* Activity: Excluding pictures, retype the line with "Click the Parents field label" and each line that follows it to the end of the data below, word for word.
(Supplied material)
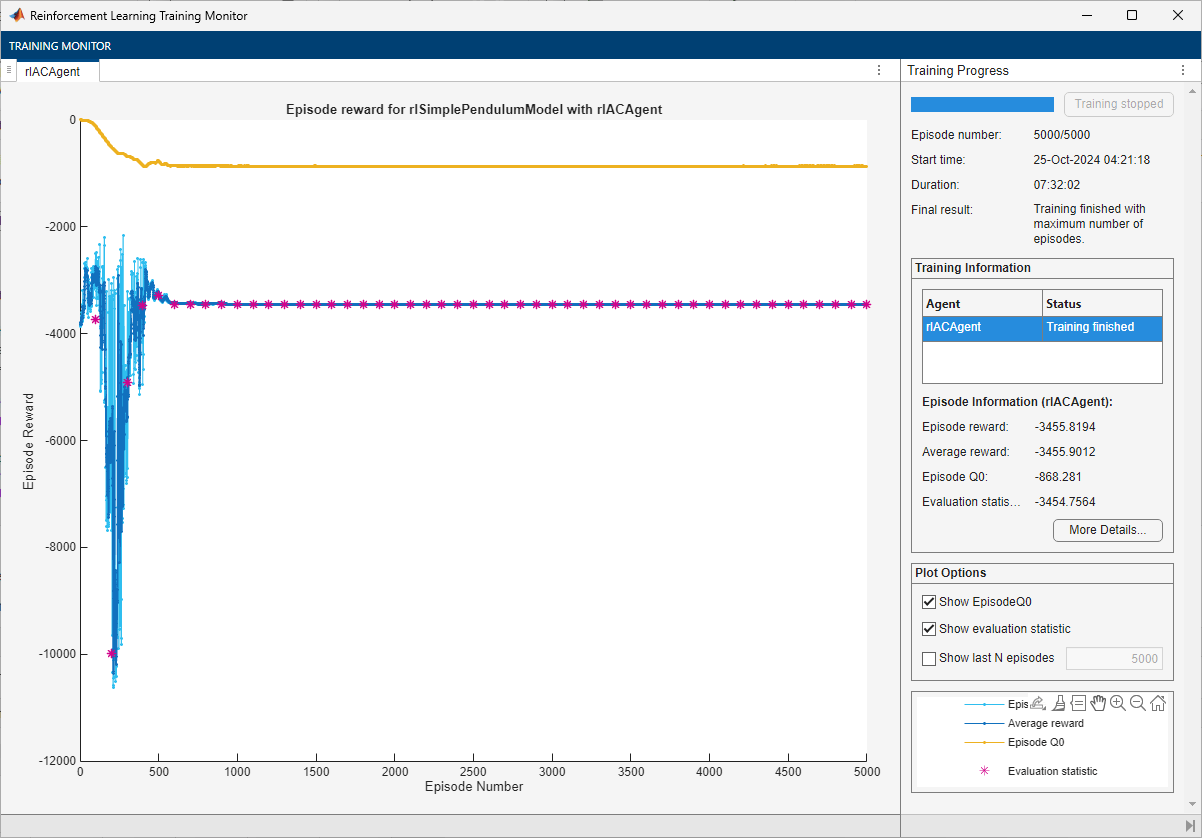The image size is (1202, 838).
Task: Click the blue training progress bar
Action: click(982, 104)
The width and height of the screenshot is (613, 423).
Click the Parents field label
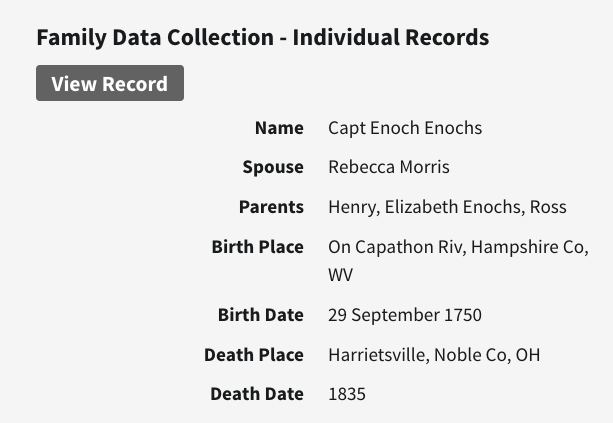271,207
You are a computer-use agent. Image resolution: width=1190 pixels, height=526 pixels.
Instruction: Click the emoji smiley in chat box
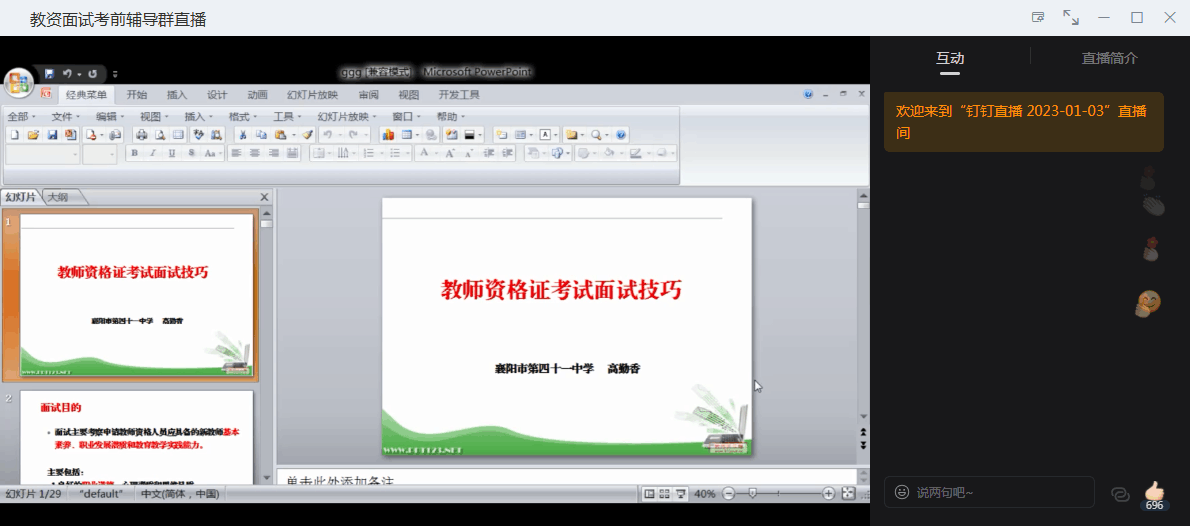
(End Supplied material)
* Task response:
Click the Parents field label
271,207
You are a computer-use agent. Image resolution: width=1190 pixels, height=526 pixels.
Instruction: Click the emoji smiley in chat box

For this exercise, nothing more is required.